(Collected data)
======

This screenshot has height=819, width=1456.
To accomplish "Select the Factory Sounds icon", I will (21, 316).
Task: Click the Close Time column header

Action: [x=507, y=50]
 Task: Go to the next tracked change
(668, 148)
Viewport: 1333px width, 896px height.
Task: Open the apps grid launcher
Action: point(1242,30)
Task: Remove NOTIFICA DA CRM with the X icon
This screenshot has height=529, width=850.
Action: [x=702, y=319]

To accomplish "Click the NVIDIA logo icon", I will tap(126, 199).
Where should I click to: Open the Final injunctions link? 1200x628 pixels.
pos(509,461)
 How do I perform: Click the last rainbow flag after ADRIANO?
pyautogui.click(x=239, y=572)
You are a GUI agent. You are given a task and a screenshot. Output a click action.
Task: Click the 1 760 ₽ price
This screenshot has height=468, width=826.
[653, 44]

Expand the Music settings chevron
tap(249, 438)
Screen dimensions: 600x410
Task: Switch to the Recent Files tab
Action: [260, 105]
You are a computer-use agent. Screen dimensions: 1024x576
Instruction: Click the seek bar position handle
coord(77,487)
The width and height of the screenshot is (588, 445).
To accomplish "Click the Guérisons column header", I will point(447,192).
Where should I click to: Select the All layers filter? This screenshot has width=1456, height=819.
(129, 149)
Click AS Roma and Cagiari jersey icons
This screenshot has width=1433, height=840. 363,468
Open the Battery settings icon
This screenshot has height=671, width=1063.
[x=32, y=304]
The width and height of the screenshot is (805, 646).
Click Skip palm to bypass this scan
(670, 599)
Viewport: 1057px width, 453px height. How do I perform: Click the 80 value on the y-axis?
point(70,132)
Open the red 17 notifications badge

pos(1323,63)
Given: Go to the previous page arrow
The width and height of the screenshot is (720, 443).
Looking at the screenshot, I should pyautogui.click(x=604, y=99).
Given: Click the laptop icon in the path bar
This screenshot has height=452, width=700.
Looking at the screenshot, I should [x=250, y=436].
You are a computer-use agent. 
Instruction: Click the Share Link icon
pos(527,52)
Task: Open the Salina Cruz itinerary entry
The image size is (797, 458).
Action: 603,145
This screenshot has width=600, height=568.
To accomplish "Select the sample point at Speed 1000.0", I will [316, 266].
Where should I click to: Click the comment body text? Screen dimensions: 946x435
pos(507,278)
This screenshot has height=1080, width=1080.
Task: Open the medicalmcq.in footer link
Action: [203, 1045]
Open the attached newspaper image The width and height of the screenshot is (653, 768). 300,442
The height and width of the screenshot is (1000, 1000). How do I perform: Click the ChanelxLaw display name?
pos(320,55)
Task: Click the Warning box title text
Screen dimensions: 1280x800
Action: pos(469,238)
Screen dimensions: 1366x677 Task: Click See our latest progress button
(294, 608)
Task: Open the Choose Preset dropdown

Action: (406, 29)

======

- Description of the task: The entries are to be repeated exactly, with nothing altered.

- Written response:
This screenshot has height=819, width=1456.
To accomplish "Select the Factory Sounds icon", I will (21, 316).
Task: Click the Close Time column header

Action: [x=507, y=50]
 Task: Go to the next tracked change
(668, 148)
Viewport: 1333px width, 896px height.
Task: Open the apps grid launcher
Action: point(1242,30)
Task: Remove NOTIFICA DA CRM with the X icon
This screenshot has height=529, width=850.
Action: [x=702, y=319]

To accomplish "Click the NVIDIA logo icon", I will tap(126, 199).
Where should I click to: Open the Final injunctions link? 1200x628 pixels.
pos(509,461)
 How do I perform: Click the last rainbow flag after ADRIANO?
pyautogui.click(x=239, y=572)
You are a GUI agent. You are given a task and a screenshot. Output a click action.
Task: Click the 1 760 ₽ price
This screenshot has height=468, width=826.
[653, 44]

Expand the Music settings chevron
tap(249, 438)
Screen dimensions: 600x410
Task: Switch to the Recent Files tab
Action: [260, 105]
You are a computer-use agent. Screen dimensions: 1024x576
Instruction: Click the seek bar position handle
coord(77,487)
The width and height of the screenshot is (588, 445).
To accomplish "Click the Guérisons column header", I will point(447,192).
Where should I click to: Select the All layers filter? This screenshot has width=1456, height=819.
(129, 149)
Click AS Roma and Cagiari jersey icons
This screenshot has width=1433, height=840. 363,468
Open the Battery settings icon
This screenshot has height=671, width=1063.
[x=32, y=304]
The width and height of the screenshot is (805, 646).
Click Skip palm to bypass this scan
(670, 599)
Viewport: 1057px width, 453px height. How do I perform: Click the 80 value on the y-axis?
point(70,132)
Open the red 17 notifications badge

pos(1323,63)
Given: Go to the previous page arrow
The width and height of the screenshot is (720, 443).
Looking at the screenshot, I should pyautogui.click(x=604, y=99).
Given: Click the laptop icon in the path bar
This screenshot has height=452, width=700.
Looking at the screenshot, I should [x=250, y=436].
You are a computer-use agent. 
Instruction: Click the Share Link icon
pos(527,52)
Task: Open the Salina Cruz itinerary entry
The image size is (797, 458).
Action: 603,145
This screenshot has width=600, height=568.
To accomplish "Select the sample point at Speed 1000.0", I will [316, 266].
Where should I click to: Click the comment body text? Screen dimensions: 946x435
pos(507,278)
This screenshot has height=1080, width=1080.
Task: Open the medicalmcq.in footer link
Action: [203, 1045]
Open the attached newspaper image The width and height of the screenshot is (653, 768). 300,442
The height and width of the screenshot is (1000, 1000). How do I perform: Click the ChanelxLaw display name?
pos(320,55)
Task: Click the Warning box title text
Screen dimensions: 1280x800
Action: pos(469,238)
Screen dimensions: 1366x677 Task: Click See our latest progress button
(294, 608)
Task: Open the Choose Preset dropdown

Action: (406, 29)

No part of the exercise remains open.